**WHAT IS REQUIRED:** Each line in these records that contains "accomplish" counts once. Give the number only.
= Beginning of Section =
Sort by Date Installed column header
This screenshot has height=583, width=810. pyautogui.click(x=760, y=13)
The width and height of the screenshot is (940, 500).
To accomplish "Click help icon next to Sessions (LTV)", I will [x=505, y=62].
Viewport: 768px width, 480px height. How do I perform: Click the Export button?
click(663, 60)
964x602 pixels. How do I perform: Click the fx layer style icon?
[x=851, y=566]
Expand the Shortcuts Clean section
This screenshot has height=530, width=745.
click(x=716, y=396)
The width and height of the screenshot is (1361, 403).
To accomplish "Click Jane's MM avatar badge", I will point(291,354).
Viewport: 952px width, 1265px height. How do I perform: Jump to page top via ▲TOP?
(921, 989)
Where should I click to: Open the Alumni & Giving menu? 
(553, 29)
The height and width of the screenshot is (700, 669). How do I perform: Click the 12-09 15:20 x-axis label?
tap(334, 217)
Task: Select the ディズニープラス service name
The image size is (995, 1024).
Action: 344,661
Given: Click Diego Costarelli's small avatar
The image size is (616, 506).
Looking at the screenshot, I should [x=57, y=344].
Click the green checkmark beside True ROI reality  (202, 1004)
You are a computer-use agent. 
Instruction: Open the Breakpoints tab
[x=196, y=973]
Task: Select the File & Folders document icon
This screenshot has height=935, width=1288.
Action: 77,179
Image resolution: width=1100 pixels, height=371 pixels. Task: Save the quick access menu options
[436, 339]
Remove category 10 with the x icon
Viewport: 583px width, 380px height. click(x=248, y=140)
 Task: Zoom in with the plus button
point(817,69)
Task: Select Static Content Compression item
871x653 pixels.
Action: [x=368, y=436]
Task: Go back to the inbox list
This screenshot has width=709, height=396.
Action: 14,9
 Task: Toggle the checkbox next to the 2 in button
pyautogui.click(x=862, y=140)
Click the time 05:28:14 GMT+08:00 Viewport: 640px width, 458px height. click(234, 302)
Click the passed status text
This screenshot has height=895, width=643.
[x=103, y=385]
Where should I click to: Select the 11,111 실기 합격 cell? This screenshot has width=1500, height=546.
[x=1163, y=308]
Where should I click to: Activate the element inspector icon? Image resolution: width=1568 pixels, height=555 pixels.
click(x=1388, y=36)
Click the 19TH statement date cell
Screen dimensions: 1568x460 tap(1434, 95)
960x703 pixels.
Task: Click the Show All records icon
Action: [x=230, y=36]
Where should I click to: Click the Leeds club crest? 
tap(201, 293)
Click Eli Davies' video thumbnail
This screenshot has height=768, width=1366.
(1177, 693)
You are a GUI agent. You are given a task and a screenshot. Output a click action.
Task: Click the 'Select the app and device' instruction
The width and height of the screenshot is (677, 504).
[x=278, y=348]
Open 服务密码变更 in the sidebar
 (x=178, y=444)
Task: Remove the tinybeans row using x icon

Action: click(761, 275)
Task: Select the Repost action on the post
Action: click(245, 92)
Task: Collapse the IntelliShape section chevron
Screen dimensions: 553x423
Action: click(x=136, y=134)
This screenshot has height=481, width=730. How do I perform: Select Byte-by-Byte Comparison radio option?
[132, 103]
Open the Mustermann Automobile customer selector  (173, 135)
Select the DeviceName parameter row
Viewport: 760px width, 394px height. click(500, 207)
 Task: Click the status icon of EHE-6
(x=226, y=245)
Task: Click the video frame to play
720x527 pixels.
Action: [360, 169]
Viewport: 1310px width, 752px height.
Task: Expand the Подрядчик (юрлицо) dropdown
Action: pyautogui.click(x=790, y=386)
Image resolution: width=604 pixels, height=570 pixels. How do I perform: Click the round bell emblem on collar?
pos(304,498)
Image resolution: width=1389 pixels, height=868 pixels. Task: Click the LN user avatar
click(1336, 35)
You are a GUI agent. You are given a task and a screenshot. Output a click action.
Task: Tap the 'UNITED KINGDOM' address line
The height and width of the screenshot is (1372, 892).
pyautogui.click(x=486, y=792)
= End of Section =
**TASK RESULT:** 2